Kapitel 7

2.2K 65 4
                                    

"Ah Semih, geh weg!", schrie ich lachend und rannte vor meinem Bruder weg, der mit der Grillzange hinter mir herrannte. "Muhahaha. Ich krieg dich noch", rief er außer Puste und stützte seine Hände an seinen Knien ab. "Na, bist schon am Arsch, was?!", sagte ich lachend und ging mit langsamen Schritten auf ihn zu.

Bei ihm weiß man ja nie..

"Oh ich trainiere so hart, ich hab Mukkis, alle Mädchen schauen mich an", äffte ich ihm lachend nach und musste noch mehr lachen, als ich sein Gesichtsaudruck sah. "Was los, Brüderchen? Du sagst doch sonst auch immer so stolz, wie gut du trainierst", sagte ich und schaute ihn an. "Du kleine Hexe. Warte nur ab. Nach dem Essen kriegst du das alles zurück", sagte er und grinste. "Oh nein. Mister Kaya, verschonen Sie mich bitte", sagte ich gespielt ängstlich. Er lachte nur und wir gingen zum Esstisch, als meine Mutter nach uns rief.

"Off grillen ist das Beste, was die Menschheit erfinden konnte", fing Semih auf einmal an und biss genüsslich in sein Fleisch. Das was er sagte, war ja so verdammt sinnlos, dass ich laut loslachen musste. Semih schaute mich mit einem Killerblick an bzw. er versuchte es. Meine Eltern und Eren lachten über Semih.

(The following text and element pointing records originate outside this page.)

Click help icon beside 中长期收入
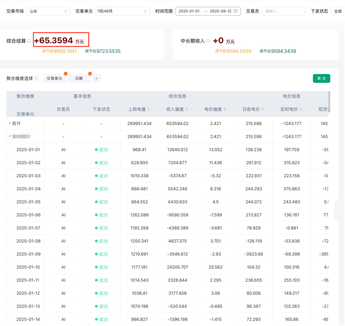The image size is (345, 326). point(208,41)
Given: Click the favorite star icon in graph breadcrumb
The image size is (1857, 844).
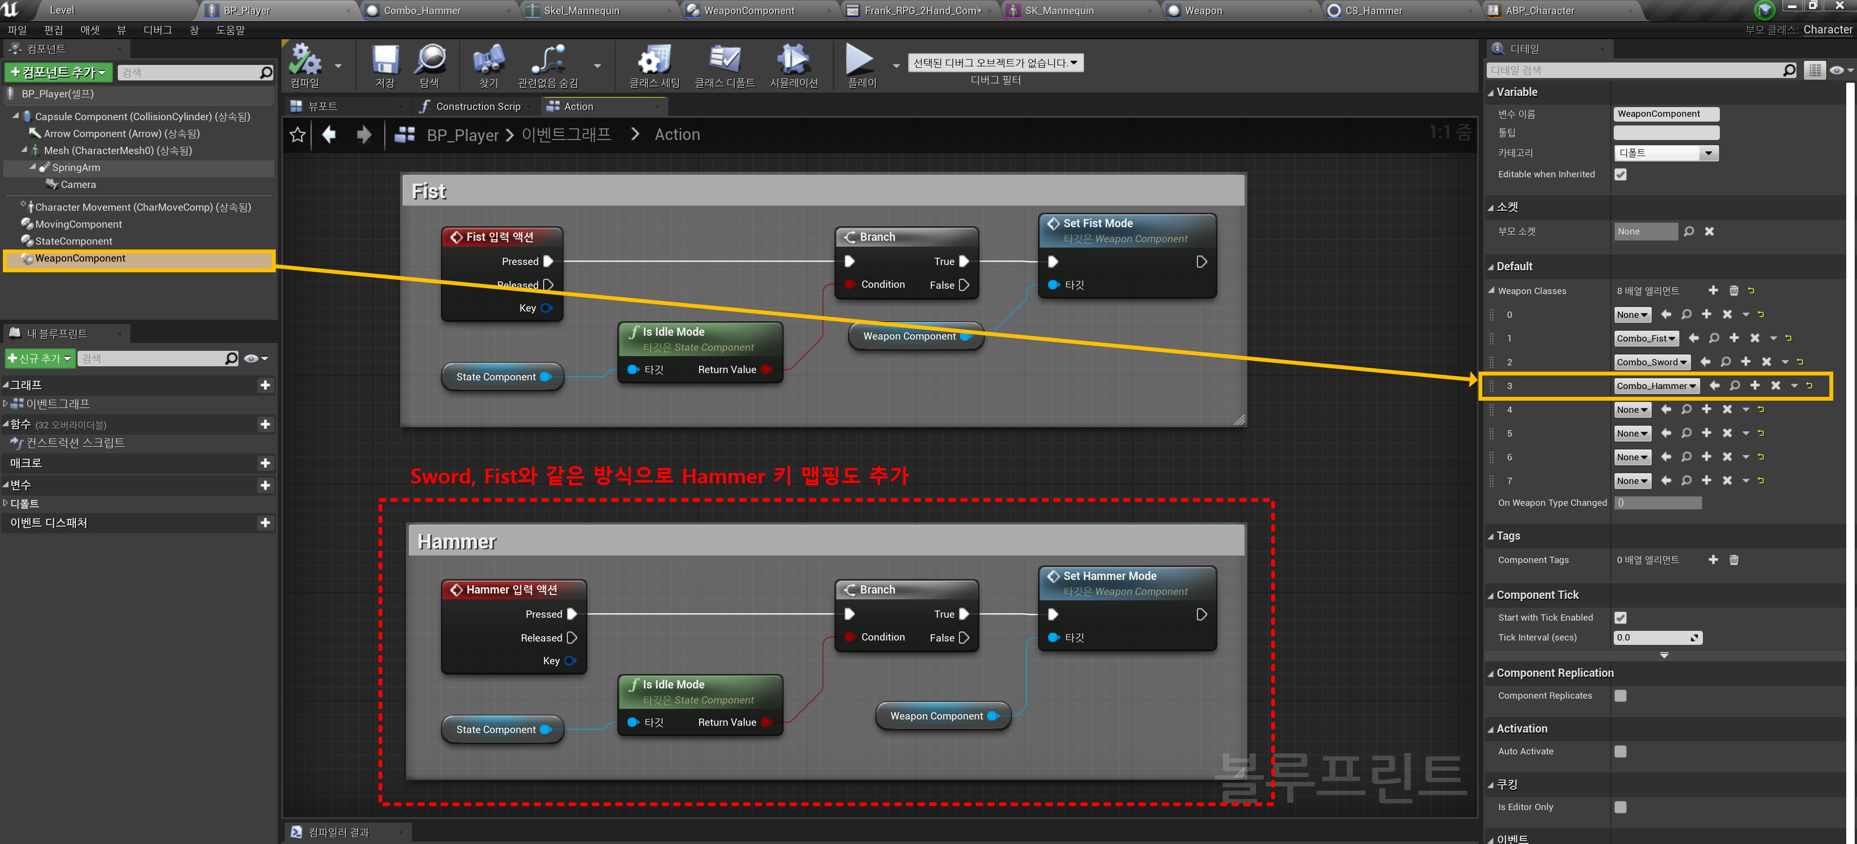Looking at the screenshot, I should click(x=297, y=135).
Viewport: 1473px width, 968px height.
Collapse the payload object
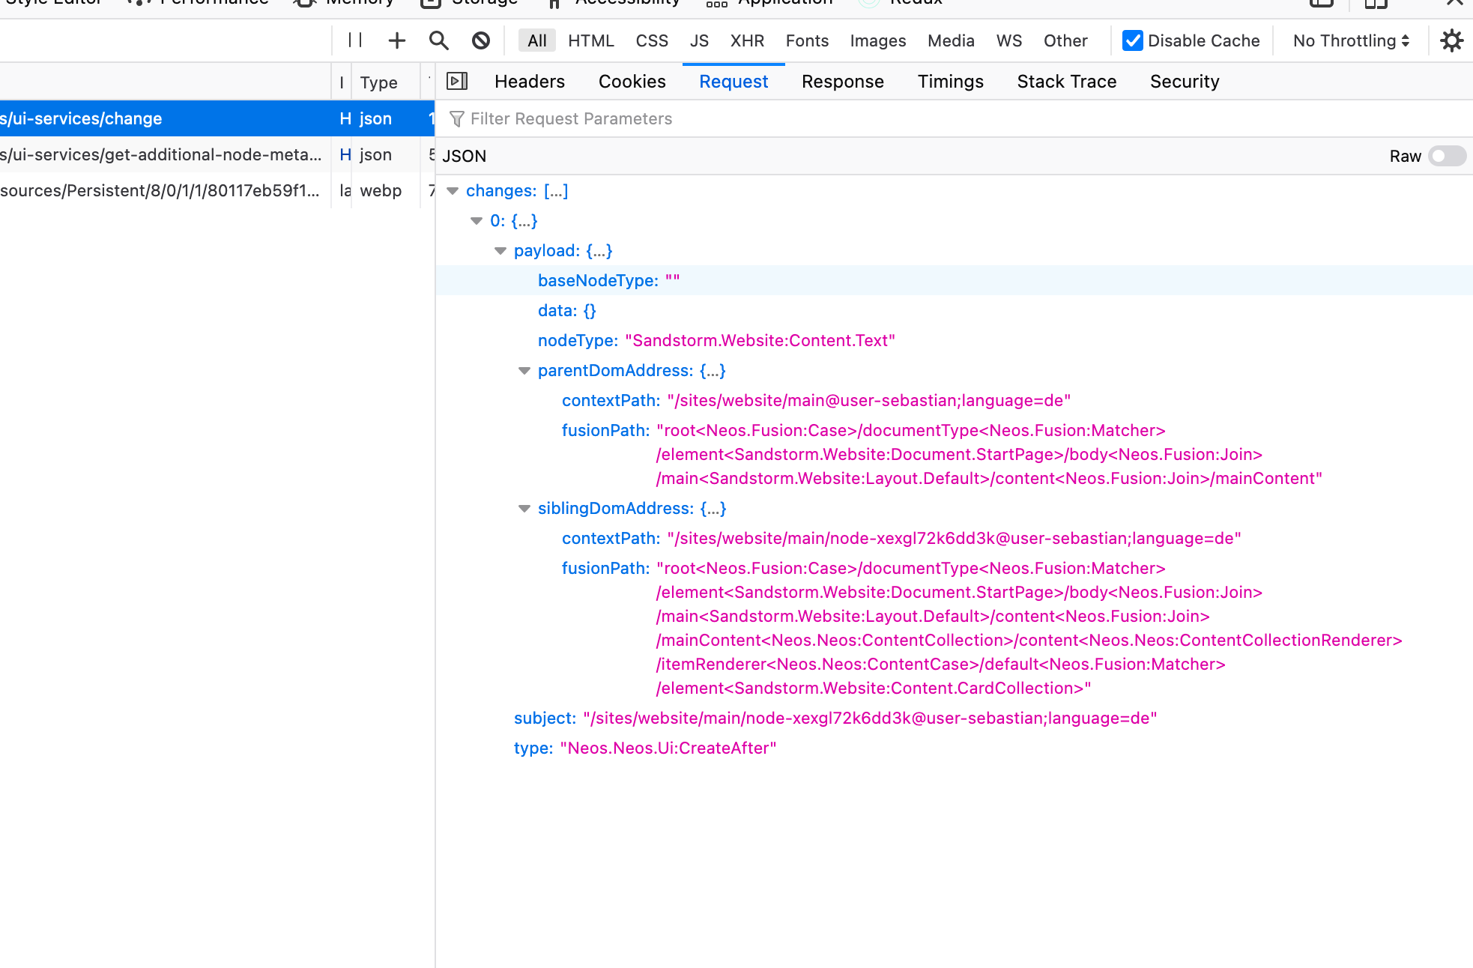[500, 250]
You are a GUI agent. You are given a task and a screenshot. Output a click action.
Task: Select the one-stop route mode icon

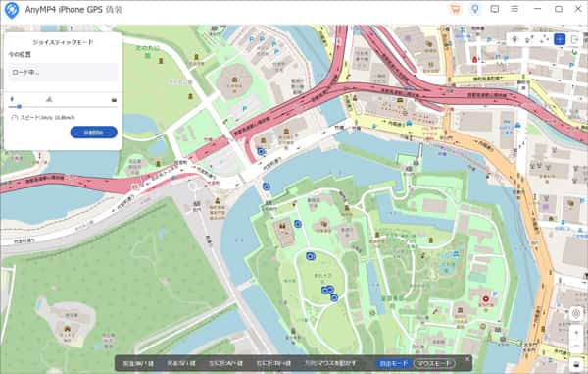529,39
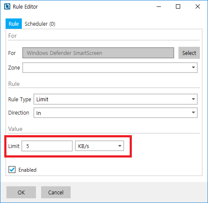Image resolution: width=208 pixels, height=203 pixels.
Task: Maximize the Rule Editor window
Action: coord(178,6)
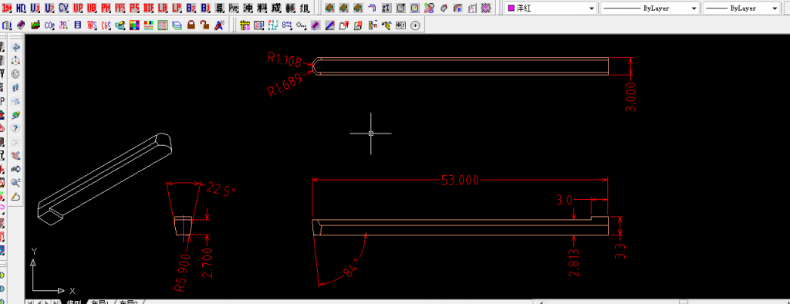
Task: Click the red 1st toolbar icon
Action: click(6, 8)
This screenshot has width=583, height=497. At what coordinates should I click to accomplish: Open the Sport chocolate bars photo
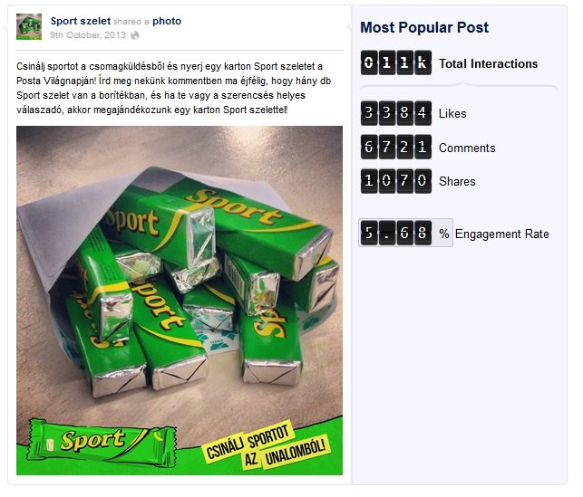pos(180,272)
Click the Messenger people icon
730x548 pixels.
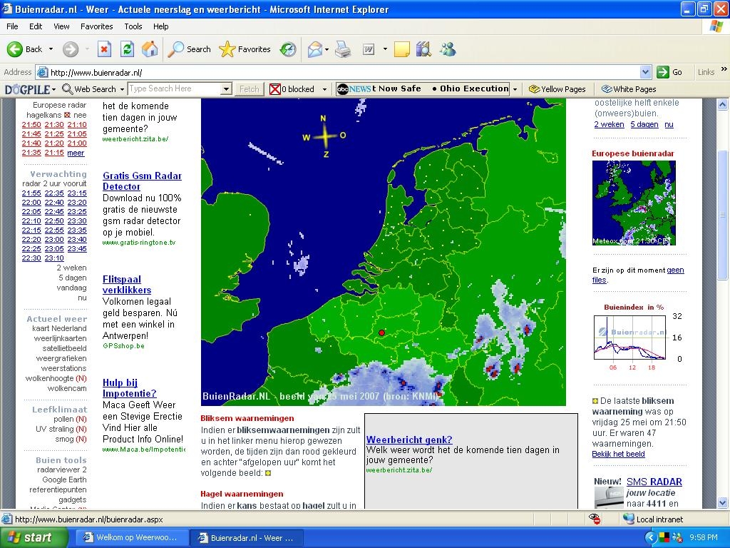pos(448,49)
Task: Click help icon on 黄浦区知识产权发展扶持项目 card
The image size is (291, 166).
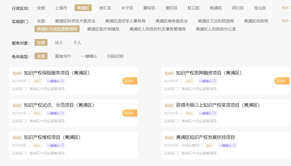Action: click(234, 145)

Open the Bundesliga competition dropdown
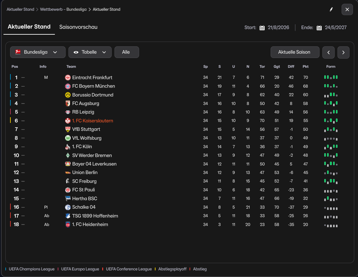(38, 52)
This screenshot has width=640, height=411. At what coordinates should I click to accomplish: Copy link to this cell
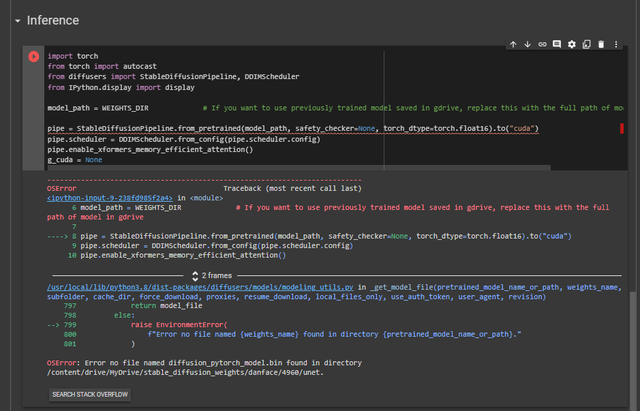coord(543,44)
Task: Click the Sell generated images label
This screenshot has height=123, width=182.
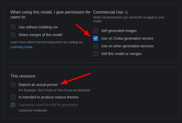Action: [119, 31]
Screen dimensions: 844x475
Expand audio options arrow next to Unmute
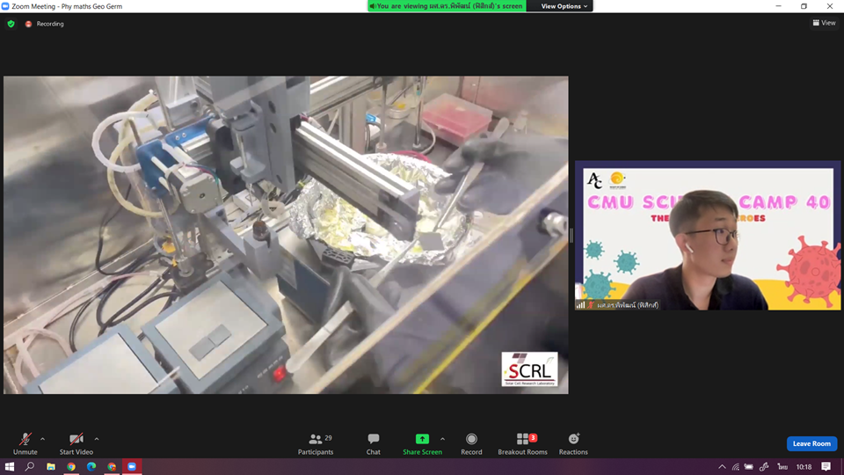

Er war so kindisch und das mit seinen 19 Jahren! Mit ihm konnte man einfach über alles lachen und er bringt uns so gut wie immer zum Lachen.

"Nach dem Essen will ich Eis haben", sagte mein Vater und schmollte wie ein kleines Kind. Ich musste über den Anblick lachen. Mein Vater will fast jeden Abend nach dem Essen etwas süßes. Sei es ein Stück Kuchen, Eis oder nur Obst. Irgendwas will er immer und nicht vergessen, schwarzer Tee auch noch. "Tamam baba. Ich kann es holen", sagte ich und er lachte. "Iyi o zaman (Dann ist ja gut)", antwortete er und wir aßen weiter.

Ich stand gerade mit meiner Mutter in der Küche und half ihr, Ordnung in die Küche reinzubringen. Auf einmal stoppte meine Mutter und schaute abwesend durch das Fenster.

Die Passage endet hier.